Correction: An earlier version of this review included information about personal appearances by director Frederick Wiseman that were cancelled for health reasons. The article has been updated to reflect the change.
Early in the Frederick Wiseman documentary “In Jackson Heights,” a New York City councilman asserts that the titular Queens neighborhood is the most diverse in the country. The opening of the film suggests he’s right. Wiseman’s unobtrusive camera captures snapshots from all walks of life. But as the film continues, Wiseman narrows his focus, wordlessly communicating how one specific struggle defines the neighborhood.
A pillar of the documentary world at 85, Wiseman has been making films for nearly fifty years. His style is a natural extension of his curiosity: He starts filming in and around a particular institution, sometimes for weeks at a time, editing so that the organization of the footage creates a disjointed narrative. There are no interviews, no title cards, and no background music, except for snippets of live performance. Instead, the camera acts as a silent, inquisitive observer. “In Jackson Heights” is what might happen if a stranger plunged himself into the neighborhood without context, trying to figure out what defines it.
In addition to filming people in the street — at a parade, at a park — Wiseman attends several community meetings. He watches as Muslims pray; as members of an LGBT group discuss a potential new meeting site; and as Hispanic immigrants talk about the hardships of their lives. If “In Jackson Heights” is a broad collage, there is something about that last immigrant story that nags at Wiseman. He listens to more members of the Hispanic community: landlords, small business owners and day-laborers. The implication is that their plight is the most urgent.
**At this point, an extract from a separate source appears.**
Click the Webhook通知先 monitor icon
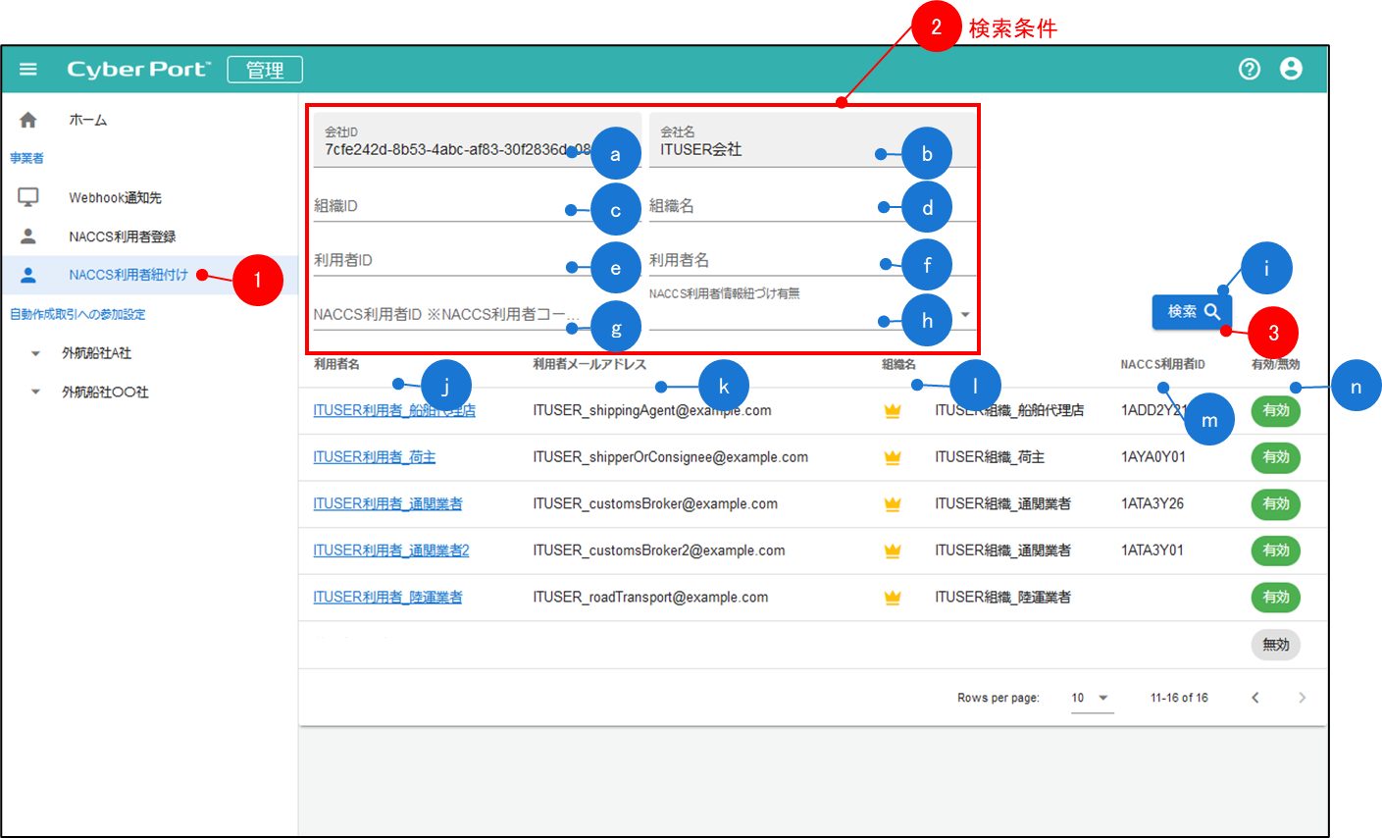 tap(28, 197)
At just over three hours, the nontraditional storytelling of “In Jackson Heights” is a challenge. Still, Wiseman’s fly-on-the-wall conceit is immersive, even comforting. Once we accept the lack of narrative, we take in images and stories from people we might otherwise overlook. Some sequences of people talking, whether publicly or privately, last for 10 minutes or more. While the extemporaneous speech can be both exhilarating and tragic, it is always intimate.
Nowadays, many documentarians make no bones about their agendas. In his own way, Wiseman is no different. What sets him apart is how he gives the audience more respect than the typical filmmaker.
“In Jackson Heights” burrows deeply into the issues of the Hispanic community, even as it pays attention to the transgender, the elderly and the looming wave of gentrification. Wiseman’s voracious curiosity and evenhanded approach to his subject ensures that viewers will have a wide range of responses to the material he has collected. A diverse community can be a beautiful thing, even when — maybe especially when — that diversity is overwhelming.
Zilberman is a freelance writer.
Unrated. At the AFI Silver. Contains coarse language and adult situations. In English, Spanish and Arabic with some subtitles. 190 minutes.
The theater will host a Q&A with director Frederick Wiseman via Skype following Saturday’s 7:15 p.m. show.